The government has given Croydon Council a £635,000 grant to continue its work to tackle and prevent homelessness through helping people into accommodation and providing health support.
Since lockdown the council has placed 468 homeless people, including 163 rough sleepers, into temporary accommodation, and has found long-term move-on into private supported housing for around half this total.
Now the council has received extra funding from the Next Steps Accommodation programme run by the Ministry for Housing, Communities and Local Government (MHCLG), which aims to limit homelessness and long-term rough sleeping through councils that offer rapid and tailored move-on support.
The council has received £333,866 to house rough sleepers in emergency accommodation; £104,479 to employ four extra staff members to support rough sleepers to move on, £90,925 to offer rent in advance deposits so former rough sleepers get help into private rented housing; £70,000 to provide GP support; and £35,730 for mental health support.

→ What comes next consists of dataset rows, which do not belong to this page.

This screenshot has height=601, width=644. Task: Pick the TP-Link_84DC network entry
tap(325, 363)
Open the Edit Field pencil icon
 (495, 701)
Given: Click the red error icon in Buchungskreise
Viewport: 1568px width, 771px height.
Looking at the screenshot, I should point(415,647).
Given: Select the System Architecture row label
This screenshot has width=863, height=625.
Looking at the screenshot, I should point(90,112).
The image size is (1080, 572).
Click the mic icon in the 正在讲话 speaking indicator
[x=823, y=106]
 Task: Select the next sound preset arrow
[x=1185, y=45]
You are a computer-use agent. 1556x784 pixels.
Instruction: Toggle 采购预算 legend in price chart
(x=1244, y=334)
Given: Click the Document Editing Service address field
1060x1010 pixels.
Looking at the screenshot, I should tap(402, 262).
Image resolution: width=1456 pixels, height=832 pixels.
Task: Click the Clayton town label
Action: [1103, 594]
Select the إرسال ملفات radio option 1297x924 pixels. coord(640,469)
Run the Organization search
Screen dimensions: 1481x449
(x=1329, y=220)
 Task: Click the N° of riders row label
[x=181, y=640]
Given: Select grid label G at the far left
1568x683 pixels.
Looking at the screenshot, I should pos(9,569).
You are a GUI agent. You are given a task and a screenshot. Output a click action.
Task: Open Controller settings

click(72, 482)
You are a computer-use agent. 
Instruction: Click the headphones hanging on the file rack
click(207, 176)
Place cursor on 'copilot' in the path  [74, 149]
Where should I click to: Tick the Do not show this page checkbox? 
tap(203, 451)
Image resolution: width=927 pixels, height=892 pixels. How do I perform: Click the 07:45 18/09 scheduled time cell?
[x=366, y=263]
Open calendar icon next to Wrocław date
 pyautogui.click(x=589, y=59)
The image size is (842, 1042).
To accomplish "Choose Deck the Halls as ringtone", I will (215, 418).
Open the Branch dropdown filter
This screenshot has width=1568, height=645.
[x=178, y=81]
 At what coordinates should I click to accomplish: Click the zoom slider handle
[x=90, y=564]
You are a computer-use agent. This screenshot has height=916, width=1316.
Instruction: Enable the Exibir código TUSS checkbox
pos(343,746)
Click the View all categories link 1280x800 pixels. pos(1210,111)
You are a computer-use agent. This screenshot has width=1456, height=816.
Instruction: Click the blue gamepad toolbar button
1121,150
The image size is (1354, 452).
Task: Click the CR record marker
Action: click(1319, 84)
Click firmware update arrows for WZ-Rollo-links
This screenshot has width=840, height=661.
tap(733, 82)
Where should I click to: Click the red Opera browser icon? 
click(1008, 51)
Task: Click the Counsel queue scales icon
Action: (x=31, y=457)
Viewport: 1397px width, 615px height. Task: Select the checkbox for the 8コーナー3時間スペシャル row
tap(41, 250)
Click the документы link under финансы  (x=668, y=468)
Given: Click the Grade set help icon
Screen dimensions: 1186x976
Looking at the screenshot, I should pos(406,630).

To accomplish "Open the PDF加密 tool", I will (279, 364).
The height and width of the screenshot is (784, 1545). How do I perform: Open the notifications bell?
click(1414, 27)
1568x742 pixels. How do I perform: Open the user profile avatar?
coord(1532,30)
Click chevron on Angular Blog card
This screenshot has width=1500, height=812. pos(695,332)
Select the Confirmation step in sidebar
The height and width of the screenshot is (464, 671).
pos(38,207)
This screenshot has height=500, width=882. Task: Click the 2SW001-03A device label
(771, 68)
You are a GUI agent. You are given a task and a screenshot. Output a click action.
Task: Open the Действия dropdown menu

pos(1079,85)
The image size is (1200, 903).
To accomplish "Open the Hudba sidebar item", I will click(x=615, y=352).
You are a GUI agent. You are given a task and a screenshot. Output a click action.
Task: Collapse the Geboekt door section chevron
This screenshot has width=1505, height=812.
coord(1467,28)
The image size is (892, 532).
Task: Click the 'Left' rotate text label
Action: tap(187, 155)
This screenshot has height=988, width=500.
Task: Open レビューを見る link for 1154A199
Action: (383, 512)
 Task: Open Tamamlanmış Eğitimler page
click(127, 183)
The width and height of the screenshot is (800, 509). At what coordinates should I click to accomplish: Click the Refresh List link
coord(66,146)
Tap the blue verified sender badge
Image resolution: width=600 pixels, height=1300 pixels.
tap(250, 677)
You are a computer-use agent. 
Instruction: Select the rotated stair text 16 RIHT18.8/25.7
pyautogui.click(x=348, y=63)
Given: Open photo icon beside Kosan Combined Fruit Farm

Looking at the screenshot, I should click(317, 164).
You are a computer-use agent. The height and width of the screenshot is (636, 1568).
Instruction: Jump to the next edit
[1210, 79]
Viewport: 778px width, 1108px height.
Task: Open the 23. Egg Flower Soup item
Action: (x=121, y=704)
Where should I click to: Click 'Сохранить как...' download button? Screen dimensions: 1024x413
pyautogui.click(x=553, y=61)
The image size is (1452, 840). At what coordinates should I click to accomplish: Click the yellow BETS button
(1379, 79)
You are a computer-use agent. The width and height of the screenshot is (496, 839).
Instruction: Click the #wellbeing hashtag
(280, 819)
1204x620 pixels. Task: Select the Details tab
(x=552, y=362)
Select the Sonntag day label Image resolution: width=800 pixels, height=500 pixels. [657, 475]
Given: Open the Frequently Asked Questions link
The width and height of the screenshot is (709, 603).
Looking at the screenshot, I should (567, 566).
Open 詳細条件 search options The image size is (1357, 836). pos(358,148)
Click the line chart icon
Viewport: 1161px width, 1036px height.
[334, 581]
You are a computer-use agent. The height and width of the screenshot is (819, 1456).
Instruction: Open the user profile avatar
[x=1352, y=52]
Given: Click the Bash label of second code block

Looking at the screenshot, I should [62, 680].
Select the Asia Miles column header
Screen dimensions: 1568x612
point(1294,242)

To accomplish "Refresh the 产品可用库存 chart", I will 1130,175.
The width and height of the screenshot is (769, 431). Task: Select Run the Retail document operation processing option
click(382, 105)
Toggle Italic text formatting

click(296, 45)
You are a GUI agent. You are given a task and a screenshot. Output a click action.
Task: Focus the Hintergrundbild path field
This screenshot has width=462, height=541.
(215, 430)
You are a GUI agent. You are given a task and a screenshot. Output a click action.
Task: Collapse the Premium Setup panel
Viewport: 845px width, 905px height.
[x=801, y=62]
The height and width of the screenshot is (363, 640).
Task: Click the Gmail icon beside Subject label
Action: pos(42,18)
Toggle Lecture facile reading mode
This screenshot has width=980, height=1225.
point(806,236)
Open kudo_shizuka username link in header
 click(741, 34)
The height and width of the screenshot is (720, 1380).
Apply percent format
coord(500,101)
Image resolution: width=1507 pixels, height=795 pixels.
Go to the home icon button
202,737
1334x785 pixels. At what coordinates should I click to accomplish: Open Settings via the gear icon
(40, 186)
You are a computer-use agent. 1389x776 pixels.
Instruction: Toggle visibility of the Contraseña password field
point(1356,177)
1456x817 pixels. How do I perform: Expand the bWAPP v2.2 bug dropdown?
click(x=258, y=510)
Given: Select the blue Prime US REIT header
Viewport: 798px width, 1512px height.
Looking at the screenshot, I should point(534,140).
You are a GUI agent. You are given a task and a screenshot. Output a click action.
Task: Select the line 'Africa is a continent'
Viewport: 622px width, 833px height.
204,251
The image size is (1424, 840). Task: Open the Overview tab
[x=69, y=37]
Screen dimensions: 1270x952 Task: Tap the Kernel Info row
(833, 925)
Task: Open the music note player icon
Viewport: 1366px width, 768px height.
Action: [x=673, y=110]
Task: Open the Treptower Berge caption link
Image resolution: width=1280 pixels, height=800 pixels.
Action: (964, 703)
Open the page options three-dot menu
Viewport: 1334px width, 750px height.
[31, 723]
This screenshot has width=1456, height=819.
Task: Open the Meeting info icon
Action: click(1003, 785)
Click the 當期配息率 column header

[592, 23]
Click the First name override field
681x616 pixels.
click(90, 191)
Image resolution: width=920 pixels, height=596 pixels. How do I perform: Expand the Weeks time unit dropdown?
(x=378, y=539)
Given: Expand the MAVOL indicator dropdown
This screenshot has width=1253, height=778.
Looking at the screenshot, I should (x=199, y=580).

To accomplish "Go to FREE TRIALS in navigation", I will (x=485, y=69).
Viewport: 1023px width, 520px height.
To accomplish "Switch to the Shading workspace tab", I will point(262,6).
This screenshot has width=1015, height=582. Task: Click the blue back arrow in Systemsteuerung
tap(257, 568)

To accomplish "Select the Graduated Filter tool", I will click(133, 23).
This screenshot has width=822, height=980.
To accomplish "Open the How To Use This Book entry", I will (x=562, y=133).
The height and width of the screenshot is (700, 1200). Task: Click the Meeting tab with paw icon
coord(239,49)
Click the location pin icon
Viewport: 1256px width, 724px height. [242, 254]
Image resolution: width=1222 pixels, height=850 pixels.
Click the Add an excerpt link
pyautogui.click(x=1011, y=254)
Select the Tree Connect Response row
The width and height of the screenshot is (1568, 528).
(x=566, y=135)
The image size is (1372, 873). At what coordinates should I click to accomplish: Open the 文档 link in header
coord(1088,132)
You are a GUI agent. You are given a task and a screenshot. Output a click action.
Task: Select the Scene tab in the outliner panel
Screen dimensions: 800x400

This funding will include provision for a street population outreach worker to work alongside local partner organisations to get rough sleepers the help they need.
The grant announcement comes after the council reopened its 24-hour Somewhere Safe To Stay hub this week, which gets rough sleepers off the streets into secure accommodation, assesses their financial, medical and housing needs, and offers specialist housing and wraparound support to end their homelessness for good.
Delivered for the council by specialist homelessness charity Evolve Housing + Support with MHCLG funding support, the hub had to close in March because of the need to protect rough sleepers’ health during Covid-19 restrictions. Rough sleepers were instead placed in other temporary accommodation including hotels and bed and breakfasts while the wraparound care continued.
The hub, which usually has shared sleeping quarters, female-only shared bedrooms, a private room and a kitchen, has now reopened with self-contained space for five former rough sleepers so it meets social distancing requirements.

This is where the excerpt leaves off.